Comentários sobre a palestra da bibliotecária da ECA, Marina Marchini Macambyra


No dia 03.05.2021, houve a palestra da bibliotecária da ECAUSP, Marina Marchini Macambyra, sobre bases de dados relacionadas às áreas de humanidades. Durante sua apresentação também houve a menção de algumas bases (acessos pagos e livres), finalizando com o tutorial de uso em algumas das bases citadas.

Em sintonia com a fala ocorrida no seminário da semana anterior, ocorreram discussões símiles como o tema da curadoria dos profissionais da informação para assinatura das bases dados e os critérios de indexação e organização de periódicos nas fontes de informação por parte das agências editoriais, de acesso pago. Inclusive a explanação sobre um movimento universitário internacional de boicote à editora Elsevier pelos altos preços para os autores publicarem em periódicos indexados pela mesma, bem como o caso das instituições que precisam pagar as assinaturas das revistas, ou seja, uma cobrança dupla e considera abusiva por muitos, foi trazida a tona e era, por mim, completamente ignorada.
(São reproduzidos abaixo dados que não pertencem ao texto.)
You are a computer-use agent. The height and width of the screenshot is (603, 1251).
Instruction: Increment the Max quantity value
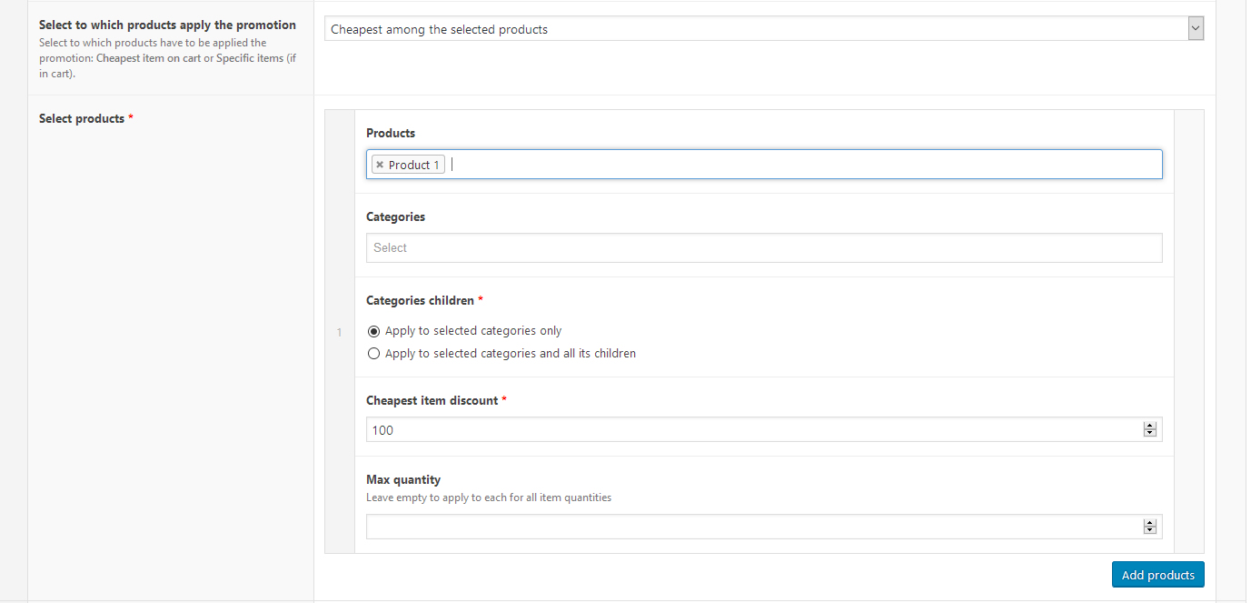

Outra reflexão deveras importante foi a dicotomia entre o acesso aberto versus grau de uso. Se pensarmos que temos a opção de consultar B.D. de acesso gratuito /ou pagas, porém no contexto atual de pandemia, encontra-se de forma gratuita), onde, consequentemente, deveria haver uma alta procura pelo público, paradoxalmente, quando analisados as métricas de uso, percebe-se poucas visualizações. Tal discussão nos faz pensar sobre o desconhecimento dos usuários sobre a importância do material disponível em bases de dados (alta confiabilidade, pelo seu caráter científico e vasto) e do trabalho dos próprios profissionais da informação que se engajam em garantir aos leitores, reais e em potenciais, acesso ao melhor material bibliográfico de níveis nacionais e internacionais.